◆ EXERCISE REQUIREMENTS
[A] Answer these questions about the passage on office dress at the Bank, one answer per line, marked (i), (ii) and (iii):
(i) What did the colleague in the graphics center who arrived in a clubbing outfit have to do?
(ii) For up to how many hours straight did the bankers spend at the Bank?
(iii) Why were the jackets put back on?
[B] Reproduce the passage on office dress at the Bank verbatim, from "The bankers, however, did" up to and including "over a keyboard.".

When I joined the Bank, I bought a suit, with money I didn’t yet have. Nobody told me (essential information was never divulged by the Bank) but after midnight, we were supposed to go ‘casual’ – but not too casual. One of my colleagues in the graphics center had to work in his coat because he arrived in a clubbing outfit.Another one was told that her fashionable leggings needed to be covered with a skirt.
The bankers, however, did need suits. They worked all shifts and therefore had to cover all dress codes, spoken and unspoken. They had to be ready to meet clients at any moment.
Considering they spent up to 20 hours straight at the Bank, wardrobe management became a major life skill (and should really be a mandatory class on MBAs).
Those suits suffered a lot. A colleague, who had started his career in fashion, often had to avert his eyes. Jackets were forever taken off (for comfort) and put back on (because of the icy aircon), getting all baggy from hunching over a keyboard.

◆ DATA PROVIDED
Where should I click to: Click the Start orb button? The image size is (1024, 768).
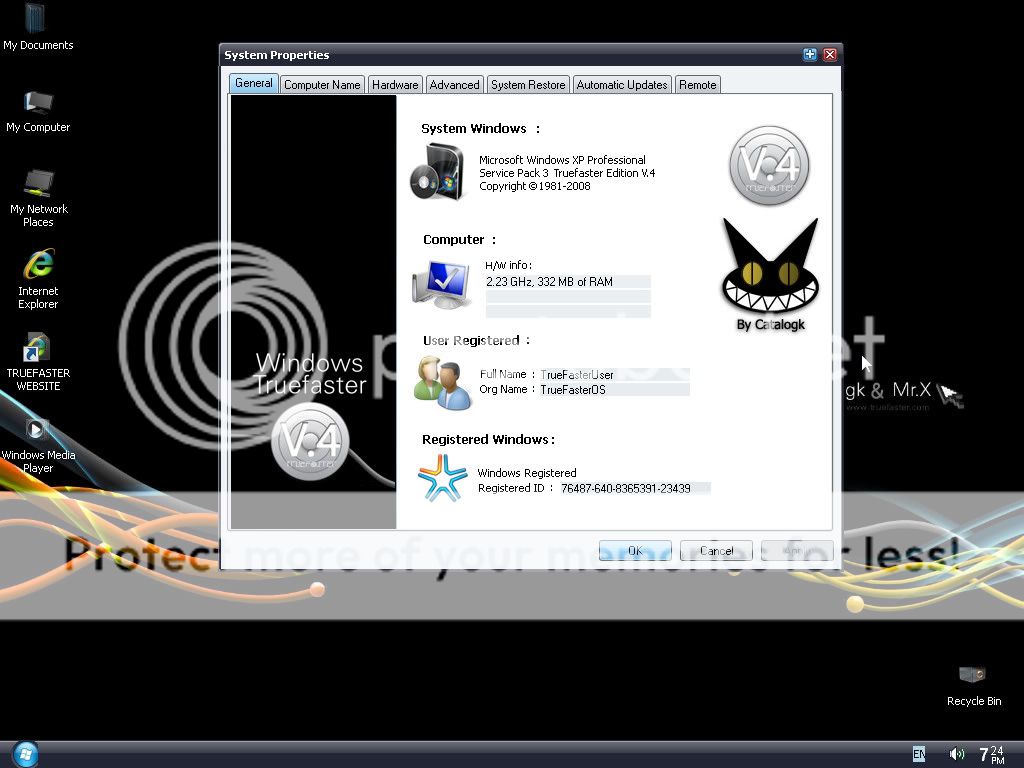point(24,754)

◆ EXERCISE RESPONSES
[A]
(i) He had to work in his coat.
(ii) Up to 20 hours.
(iii) Because of the icy aircon.

[B]
The bankers, however, did need suits. They worked all shifts and therefore had to cover all dress codes, spoken and unspoken. They had to be ready to meet clients at any moment.
Considering they spent up to 20 hours straight at the Bank, wardrobe management became a major life skill (and should really be a mandatory class on MBAs).
Those suits suffered a lot. A colleague, who had started his career in fashion, often had to avert his eyes. Jackets were forever taken off (for comfort) and put back on (because of the icy aircon), getting all baggy from hunching over a keyboard.